医者の子どもでもない医学部受験生は僅かでもチャンスをものにするため、学校を選り好みするという贅沢はできないというところが本音です。

今回の報道で明るみに出たのは氷山の一角にすぎないかもしれません。医学部では平然と行われている行為なのかもしれません。またそのような行為は一般的に就職活動の場面でも行われているという意見もあります。

不条理な状況に声を上げる

男女平等がうたわれているなかで育ち、あからさまな差別を受けたと自覚する機会もなく、「男女は平等であるべきだ」して扱われてきた私たちの世代は、男女差別に「鈍感」なのかもしれません。それか、仕方ないことだと割り切っているのかもしれません。
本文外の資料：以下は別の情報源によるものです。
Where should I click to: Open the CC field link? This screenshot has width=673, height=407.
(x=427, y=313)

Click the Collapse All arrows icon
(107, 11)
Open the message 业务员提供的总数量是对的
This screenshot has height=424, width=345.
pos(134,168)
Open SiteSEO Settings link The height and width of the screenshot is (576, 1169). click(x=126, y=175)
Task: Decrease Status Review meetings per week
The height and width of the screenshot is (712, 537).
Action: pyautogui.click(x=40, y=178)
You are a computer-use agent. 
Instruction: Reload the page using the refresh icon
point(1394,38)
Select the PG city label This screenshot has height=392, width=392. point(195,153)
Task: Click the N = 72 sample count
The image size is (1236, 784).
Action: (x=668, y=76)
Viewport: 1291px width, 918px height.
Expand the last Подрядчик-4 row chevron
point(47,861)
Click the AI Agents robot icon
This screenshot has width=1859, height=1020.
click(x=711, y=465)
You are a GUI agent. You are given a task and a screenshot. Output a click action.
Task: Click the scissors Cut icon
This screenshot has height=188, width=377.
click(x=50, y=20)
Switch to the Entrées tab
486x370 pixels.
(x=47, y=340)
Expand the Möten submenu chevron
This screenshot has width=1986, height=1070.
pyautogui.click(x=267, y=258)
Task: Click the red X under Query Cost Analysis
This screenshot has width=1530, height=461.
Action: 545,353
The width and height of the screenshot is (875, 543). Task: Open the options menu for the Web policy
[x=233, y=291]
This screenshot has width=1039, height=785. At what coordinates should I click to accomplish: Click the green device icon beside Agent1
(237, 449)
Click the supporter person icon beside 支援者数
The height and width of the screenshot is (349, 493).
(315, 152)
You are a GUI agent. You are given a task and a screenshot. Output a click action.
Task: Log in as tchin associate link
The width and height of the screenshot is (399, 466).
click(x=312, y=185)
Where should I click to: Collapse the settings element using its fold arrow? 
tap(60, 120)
ですが私は不条理なこの状況に敏感になり、当事者として声を上げなければならないと思いました。

わたしたちの世代は主張や議論で対立することはダサいと思っている人が少なくありません。大人に反抗すること、権力にたてつくこと、社会問題に言及することはしらけるという風潮があると思っています。

それは、思考停止であり、自分が何をしても何も変わらないんじゃないかというあきらめがあるのかもしれません。ただ、こうした問題を他人事だと思って受け流し続けていくことが、問題の解決をさまたげていることになるのだと、今回の問題で気づきました。

思考停止をしてはいけないと、改めて思っています。